Task goal:
Copy out every row below that contains the word "header", leaving out all other rows.

##### Data for this task #####

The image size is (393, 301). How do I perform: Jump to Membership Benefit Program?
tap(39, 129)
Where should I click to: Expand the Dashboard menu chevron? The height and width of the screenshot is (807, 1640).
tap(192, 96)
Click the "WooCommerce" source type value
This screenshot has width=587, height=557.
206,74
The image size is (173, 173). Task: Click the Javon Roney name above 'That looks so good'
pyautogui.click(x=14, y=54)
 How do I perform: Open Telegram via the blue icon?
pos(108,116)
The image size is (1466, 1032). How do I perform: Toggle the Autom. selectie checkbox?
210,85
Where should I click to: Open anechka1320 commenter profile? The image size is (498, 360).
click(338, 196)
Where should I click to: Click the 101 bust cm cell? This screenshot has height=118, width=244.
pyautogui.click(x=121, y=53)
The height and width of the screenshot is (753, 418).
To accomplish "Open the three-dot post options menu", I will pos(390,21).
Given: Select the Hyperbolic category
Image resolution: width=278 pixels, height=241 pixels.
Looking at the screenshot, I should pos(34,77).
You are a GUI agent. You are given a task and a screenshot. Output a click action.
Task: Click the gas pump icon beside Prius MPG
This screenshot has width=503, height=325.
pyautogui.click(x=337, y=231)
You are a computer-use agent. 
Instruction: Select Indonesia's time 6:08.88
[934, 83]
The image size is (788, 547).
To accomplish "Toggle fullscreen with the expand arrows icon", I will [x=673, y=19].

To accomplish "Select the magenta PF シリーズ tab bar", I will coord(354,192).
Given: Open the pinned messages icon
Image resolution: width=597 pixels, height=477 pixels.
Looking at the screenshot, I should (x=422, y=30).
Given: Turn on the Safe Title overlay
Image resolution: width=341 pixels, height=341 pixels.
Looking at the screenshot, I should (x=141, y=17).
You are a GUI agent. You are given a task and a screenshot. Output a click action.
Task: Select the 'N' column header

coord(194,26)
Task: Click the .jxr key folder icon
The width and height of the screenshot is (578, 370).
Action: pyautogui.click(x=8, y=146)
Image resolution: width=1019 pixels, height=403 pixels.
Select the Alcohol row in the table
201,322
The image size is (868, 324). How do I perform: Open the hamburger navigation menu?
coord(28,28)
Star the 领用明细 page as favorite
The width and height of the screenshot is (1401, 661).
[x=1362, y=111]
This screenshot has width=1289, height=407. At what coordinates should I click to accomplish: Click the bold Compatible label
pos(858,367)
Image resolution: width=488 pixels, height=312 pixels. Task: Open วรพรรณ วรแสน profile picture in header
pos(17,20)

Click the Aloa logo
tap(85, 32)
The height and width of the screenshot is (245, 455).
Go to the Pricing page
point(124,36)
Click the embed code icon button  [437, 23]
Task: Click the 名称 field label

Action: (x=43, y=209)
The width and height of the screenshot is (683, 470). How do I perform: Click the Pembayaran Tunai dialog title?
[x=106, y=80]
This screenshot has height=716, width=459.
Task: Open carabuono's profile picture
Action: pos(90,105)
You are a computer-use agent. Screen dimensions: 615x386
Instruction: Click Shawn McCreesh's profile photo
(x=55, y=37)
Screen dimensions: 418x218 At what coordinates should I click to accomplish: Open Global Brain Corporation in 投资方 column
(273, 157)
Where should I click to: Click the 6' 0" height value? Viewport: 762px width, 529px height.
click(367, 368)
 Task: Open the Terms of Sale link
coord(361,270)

#####

Task response:
Task: Select the 'N' column header
Image resolution: width=488 pixels, height=312 pixels. Task: Open วรพรรณ วรแสน profile picture in header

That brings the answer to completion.